Everyone experiences stress in their own way and for their own reasons. Stress is a reaction to the views you take on a particular situation – not the situation itself. If your mind is creating stress, it can also create non stress.
People use many tools for managing and minimizing stress. Meditation is one. If you were to observe your breath for a minute or two with your focus on each inhale and each exhale, you may notice thoughts pop up and interfere. The point is to focus on the breath – the inhale and exhale while allowing the thought or thoughts to pass.
Practicing this lets you realize that thoughts come and go. By watching them pass, you begin to identify as the observer of your thoughts. You are in charge, separate from your thoughts. You come to the profound understanding that thoughts and feelings (including negative ones) are transient, fleeting and indeed they can float by like a passing cloud. You discover your thoughts do not define you. You identify simply as the observer.
Some people meditate to take themselves out of their life for a bit. When they return, they hope to find their perspective less reactive and closer to that of the observer. Many people use meditation as a way to access a state of mindfulness. What is mindfulness? There are many interpretations and ways of getting to and being mindful. It is often described as observing things without criticism or judgment. It leads to a way of being and experiencing life. Mindful breathing, simply focusing on the inhale and the exhale, brings your body and mind into the present moment. There are many studies that claim the practice of mindfulness improves immune function, relationships, stress response and brings with it an increased sense of well being and happiness.
Life is simply a collection of moments. It is best to be awake for each one. I like to ask the question what time is it? It is now. It is always now. Manage now well without regret for the past or worry for the future. When you simply decide to make this moment matter more – your life is likely to improve.
Dr. Ellen Langer’s (considered the mother of mindfulness) perspective is the one I love the most. (http://www.ellenlanger.com/books/3/mindfulness) She sees mindfulness as playfulness. Since everything in life is uncertain, she recommends choosing to play with the uncertainty. Be in the present and notice new things; create new possibilities. Notice new things in everything. See the newness in yourself, your spouse, your job, your kids, your parents, your neighbors, your friends your boss, your city etc. It enlivens and energizes what you are observing.
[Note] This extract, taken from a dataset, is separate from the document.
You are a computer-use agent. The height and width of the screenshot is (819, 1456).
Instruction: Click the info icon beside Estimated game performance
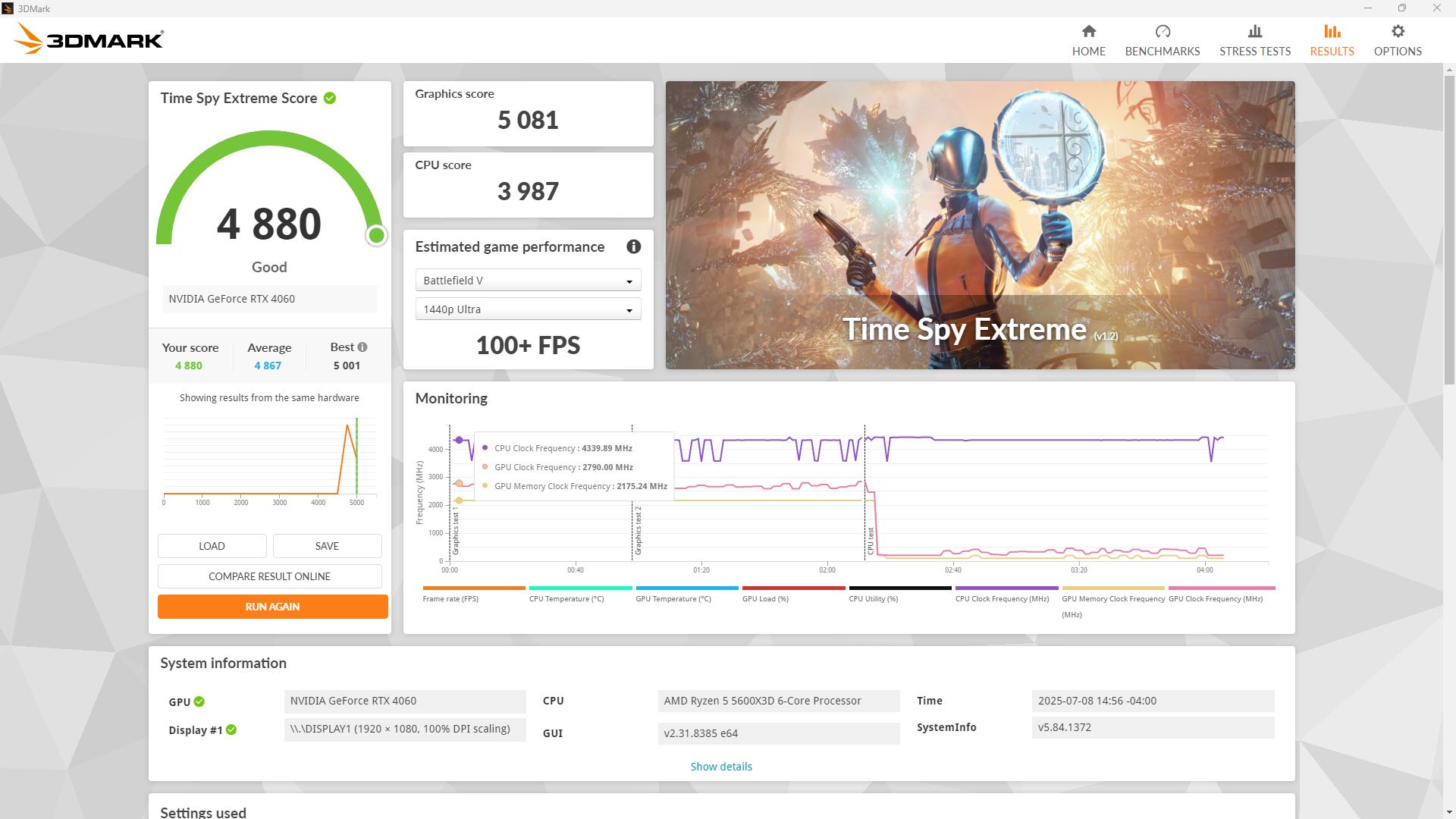pos(633,246)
In reality things are always changing but we can hold them still in our heads thinking it will give us a sense of control or because we feel stuck in a particular mindset. We can make ourselves miserable with our thoughts and beliefs and/or the desire for control. We often put labels on ourselves and others. We grew up with labels and our culture influences the labels we create. Once you label something or someone or yourself, you see that label. Every time it stays the same. The label is a shortcut created by your mind but it is also is a trap. It steals your freedom of choice. Question your labels. Play with them. They can be created, destroyed or changed simply by choosing to do so.
So what do mindfulness, meditation and labels have to do with hypnosis? Plenty! This is where all the parts come together. The hypnotic state quiets the monkey mind – you as judge or critic. Imagery work activates your creativity and intuition. And once the analyzing, critical part of your mind is relaxed enough, the observer deep inside of you, its awareness becomes heightened, awakened and active. Your body consciousness is there too paying close attention. The messages you choose to receive during hypnosis can be absorbed quickly and deeply. It is a wonderful way to connect and communicate with the deepest parts of yourself in order to manage stress, create change, loosen labels maybe even cracking them open enough so they fall away.